Haziran ayına elektrik, doğalgaz ve neredeyse günlük hale gelen akaryakıt zamlarıyla başladık.
Enflasyondaki kontrol edilemeyen yükseliş ve alım gücünün azalması toplumun tüm kesimlerindeki yıkıcı etkisini sürdürüyor.
Ağırlaşan ekonomik zorluklar bir yanda toplumsal ve siyasal olarak da çok önemli sorunlarla karşı karşıyayız.
Demokrasinin en temel dayanağı olan ve ‘bağımsız olması gereken yargının’ hukukun evrensel ilkelerini yok sayan kararlara imza atması, toplumun vicdanını yaralamaya devam ediyor.
“Tweet atmanın, yumruk atmaktan daha ağır bir suç olarak görüldüğü” yargı kararlarına tanık oluyoruz.
Diğer yandan, toplumsal barışı zedeleyen ve kutuplaşmaya yol açan ‘aşağılayıcı siyasi söylemlerin’ de ardı arkası kesilmiyor.
Barışçıl ve demokratik içerikteki gezi eylemlerine katılan milyonlarca kişiye devletin en üst mertebesinden ‘ağır hakaretler’ ediliyor. 
Ülkedeki asayişi sağlamaktan sorumlu olan Bakan, İstanbul Büyükşehir Belediye Başkanına ‘hakaret etme hakkını’ özgürce kullanıyor.
İktidarı her uygulamasında destekleyen MHP’nin Genel Başkanı, ana muhalefetin temsilcisi CHP Genel Başkanı Kemal Kılıçdaroğlu’nu açık bir şekilde hapse attırmakla tehdit ediyor.
Oysa ki, makam ve mevkiden bağımsız olarak kimsenin kimseye hakaret etmeye, gelişi güzel tehditler savurmaya hakkı olmamalı.

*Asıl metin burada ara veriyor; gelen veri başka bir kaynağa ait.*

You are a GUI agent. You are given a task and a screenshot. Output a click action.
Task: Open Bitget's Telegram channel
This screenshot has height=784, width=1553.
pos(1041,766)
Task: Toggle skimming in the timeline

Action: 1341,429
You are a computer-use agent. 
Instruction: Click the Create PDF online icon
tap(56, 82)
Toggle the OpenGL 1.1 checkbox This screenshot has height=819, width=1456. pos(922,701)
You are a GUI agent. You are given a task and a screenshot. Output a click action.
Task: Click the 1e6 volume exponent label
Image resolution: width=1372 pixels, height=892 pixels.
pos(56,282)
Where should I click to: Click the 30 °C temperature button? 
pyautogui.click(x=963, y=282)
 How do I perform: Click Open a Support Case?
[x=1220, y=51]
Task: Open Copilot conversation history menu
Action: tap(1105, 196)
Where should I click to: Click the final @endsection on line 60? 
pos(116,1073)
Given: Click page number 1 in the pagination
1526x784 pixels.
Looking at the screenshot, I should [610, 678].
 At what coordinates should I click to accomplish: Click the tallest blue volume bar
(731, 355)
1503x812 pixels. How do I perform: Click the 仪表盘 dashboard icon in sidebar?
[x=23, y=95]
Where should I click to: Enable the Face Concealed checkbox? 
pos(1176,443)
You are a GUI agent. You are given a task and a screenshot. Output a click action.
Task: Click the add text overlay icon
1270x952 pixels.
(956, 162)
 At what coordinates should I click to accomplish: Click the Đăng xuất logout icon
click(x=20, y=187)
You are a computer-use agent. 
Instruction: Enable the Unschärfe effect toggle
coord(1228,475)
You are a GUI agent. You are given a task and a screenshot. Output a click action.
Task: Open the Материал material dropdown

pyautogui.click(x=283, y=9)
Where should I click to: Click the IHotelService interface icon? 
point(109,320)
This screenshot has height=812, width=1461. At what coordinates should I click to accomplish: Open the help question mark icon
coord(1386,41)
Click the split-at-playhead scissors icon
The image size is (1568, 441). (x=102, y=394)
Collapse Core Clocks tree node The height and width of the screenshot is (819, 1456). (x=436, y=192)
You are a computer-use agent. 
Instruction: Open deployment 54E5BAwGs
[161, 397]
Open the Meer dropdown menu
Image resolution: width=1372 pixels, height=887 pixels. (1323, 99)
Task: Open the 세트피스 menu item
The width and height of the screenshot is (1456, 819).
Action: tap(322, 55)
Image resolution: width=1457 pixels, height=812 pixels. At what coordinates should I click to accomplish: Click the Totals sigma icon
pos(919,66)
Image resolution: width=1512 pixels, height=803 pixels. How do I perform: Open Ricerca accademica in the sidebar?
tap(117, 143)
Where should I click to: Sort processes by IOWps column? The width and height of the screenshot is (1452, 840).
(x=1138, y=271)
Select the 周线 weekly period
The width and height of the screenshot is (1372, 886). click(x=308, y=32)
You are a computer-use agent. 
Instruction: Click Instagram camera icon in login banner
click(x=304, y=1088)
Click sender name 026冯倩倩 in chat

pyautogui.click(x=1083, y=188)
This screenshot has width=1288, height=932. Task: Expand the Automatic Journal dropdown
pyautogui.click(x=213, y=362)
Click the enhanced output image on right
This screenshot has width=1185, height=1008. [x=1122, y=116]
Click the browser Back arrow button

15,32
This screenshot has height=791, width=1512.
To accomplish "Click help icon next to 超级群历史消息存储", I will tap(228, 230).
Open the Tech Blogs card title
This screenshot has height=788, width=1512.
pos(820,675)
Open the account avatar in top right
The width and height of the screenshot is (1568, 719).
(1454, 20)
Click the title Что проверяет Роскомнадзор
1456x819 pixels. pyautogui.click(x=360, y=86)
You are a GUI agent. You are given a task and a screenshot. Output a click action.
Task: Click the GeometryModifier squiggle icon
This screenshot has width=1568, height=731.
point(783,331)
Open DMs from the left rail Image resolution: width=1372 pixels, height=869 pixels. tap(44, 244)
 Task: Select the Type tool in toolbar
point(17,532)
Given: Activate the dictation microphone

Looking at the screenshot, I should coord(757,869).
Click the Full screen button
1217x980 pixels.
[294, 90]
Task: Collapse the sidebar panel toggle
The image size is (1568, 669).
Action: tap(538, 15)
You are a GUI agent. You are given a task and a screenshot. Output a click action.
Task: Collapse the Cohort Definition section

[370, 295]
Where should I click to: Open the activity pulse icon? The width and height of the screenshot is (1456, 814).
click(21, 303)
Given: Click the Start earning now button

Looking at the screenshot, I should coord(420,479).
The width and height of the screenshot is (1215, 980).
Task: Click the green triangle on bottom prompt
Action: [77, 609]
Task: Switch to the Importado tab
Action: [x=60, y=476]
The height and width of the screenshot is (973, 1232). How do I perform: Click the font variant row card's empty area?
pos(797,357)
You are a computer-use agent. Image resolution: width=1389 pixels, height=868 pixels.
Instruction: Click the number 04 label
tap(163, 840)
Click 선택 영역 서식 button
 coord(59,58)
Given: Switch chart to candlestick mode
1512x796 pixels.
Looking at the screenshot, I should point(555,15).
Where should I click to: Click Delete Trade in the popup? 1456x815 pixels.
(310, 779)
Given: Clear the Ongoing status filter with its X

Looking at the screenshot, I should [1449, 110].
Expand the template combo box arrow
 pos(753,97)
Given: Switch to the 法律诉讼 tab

“Yargının yanlı tutumu” ile ilgili gündeme taşınan, tartışmalı çok fazla başlık var.
Kadın Cinayetlerini Durduracağız Platformu Derneği hakkındaki kapatma davası örnek olarak verilebilir.
Dernek, neden kapatılmak isteniyor?
Dernek, kadınların yaşam hakkını savunduğu, erkek şiddeti ile mücadele etiği için bazı gerici çevrelerin hedefinde.
Basında aşk, töre, cinnet, kıskançlık gibi nedenlerle işlendiği belirtilen cinayetlerin birer “kadın cinayeti” olduğunu anlattığı,
“İstanbul Sözleşmesi uygulanacak, kadınlar eşit ve özgür yaşayacak” dediği için;
Dernek hakkında “Kanuna ve ahlaka aykırı” faaliyet yürütme suçlamasıyla kapatma davası açıldı.
Bir şikayet mektubu bile dava açılmasına yetiyor.
“Üstünlerin hukuku” anlayışını temsil edenler ne yazık ki yargı üzerindeki baskısını arttırmış durumda.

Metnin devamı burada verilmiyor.